Package edu.wpi.first.math

Class WPIMathJNI

java.lang.Object
edu.wpi.first.math.WPIMathJNI
public final class WPIMathJNI
extends Object
WPIMath JNI.

  • Nested Class Summary

    Nested Classes 
    Modifier and Type Class Description
    static class  WPIMathJNI.Helper
    Sets whether JNI should be loaded in the static block.

  • Method Summary

    Modifier and Type Method Description
    static void dareABQR​(double[] A, double[] B, double[] Q, double[] R, int states, int inputs, double[] S)
    Computes the unique stabilizing solution X to the discrete-time algebraic Riccati equation.
    static void dareABQRN​(double[] A, double[] B, double[] Q, double[] R, double[] N, int states, int inputs, double[] S)
    Computes the unique stabilizing solution X to the discrete-time algebraic Riccati equation.
    static void dareDetailABQR​(double[] A, double[] B, double[] Q, double[] R, int states, int inputs, double[] S)
    Computes the unique stabilizing solution X to the discrete-time algebraic Riccati equation.
    static void dareDetailABQRN​(double[] A, double[] B, double[] Q, double[] R, double[] N, int states, int inputs, double[] S)
    Computes the unique stabilizing solution X to the discrete-time algebraic Riccati equation.
    static double[] deserializeTrajectory​(String json)
    Deserializes a trajectory JSON into a double[] of trajectory elements.
    static void exp​(double[] src, int rows, double[] dst)
    Computes the matrix exp.
    static double[] expPose3d​(double poseX, double poseY, double poseZ, double poseQw, double poseQx, double poseQy, double poseQz, double twistDx, double twistDy, double twistDz, double twistRx, double twistRy, double twistRz)
    Obtain a Pose3d from a (constant curvature) velocity.
    static void forceLoad()
    Force load the library.
    static double[] fromPathweaverJson​(String path)
    Loads a Pathweaver JSON.
    static boolean isStabilizable​(int states, int inputs, double[] A, double[] B)
    Returns true if (A, B) is a stabilizable pair.
    static double[] logPose3d​(double startX, double startY, double startZ, double startQw, double startQx, double startQy, double startQz, double endX, double endY, double endZ, double endQw, double endQx, double endQy, double endQz)
    Returns a Twist3d that maps the starting pose to the end pose.
    static void pow​(double[] src, int rows, double exponent, double[] dst)
    Computes the matrix pow.
    static void rankUpdate​(double[] mat, int rows, double[] vec, double sigma, boolean lowerTriangular)
    Performs an inplace rank one update (or downdate) of an upper triangular Cholesky decomposition matrix.
    static String serializeTrajectory​(double[] elements)
    Serializes the trajectory into a JSON string.
    static void solveFullPivHouseholderQr​(double[] A, int Arows, int Acols, double[] B, int Brows, int Bcols, double[] dst)
    Solves the least-squares problem Ax=B using a QR decomposition with full pivoting.
    static void toPathweaverJson​(double[] elements, String path)
    Converts a trajectory into a Pathweaver JSON and saves it.

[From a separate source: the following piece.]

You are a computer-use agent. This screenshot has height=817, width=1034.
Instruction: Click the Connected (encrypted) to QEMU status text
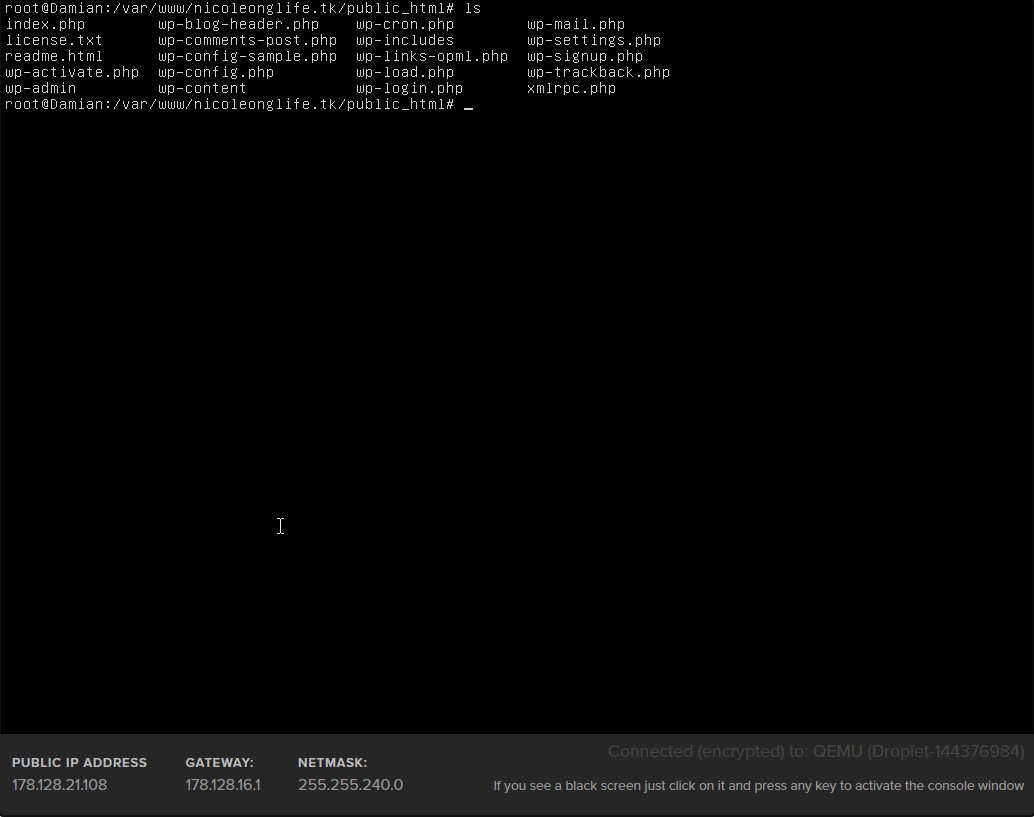coord(815,752)
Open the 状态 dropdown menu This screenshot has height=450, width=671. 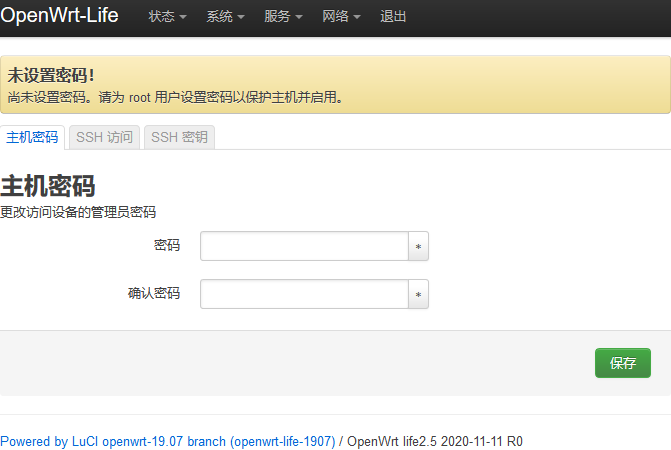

    Methods inherited from class java.lang.Object

    clone, equals, finalize, getClass, hashCode, notify, notifyAll, toString, wait, wait, wait

  • Method Details

    • forceLoad

      public static void forceLoad() throws IOException
      Force load the library.
      Throws:
      IOException - If the library could not be loaded or found.

    • dareDetailABQR

      public static void dareDetailABQR​(double[] A, double[] B, double[] Q, double[] R, int states, int inputs, double[] S)
      Computes the unique stabilizing solution X to the discrete-time algebraic Riccati equation.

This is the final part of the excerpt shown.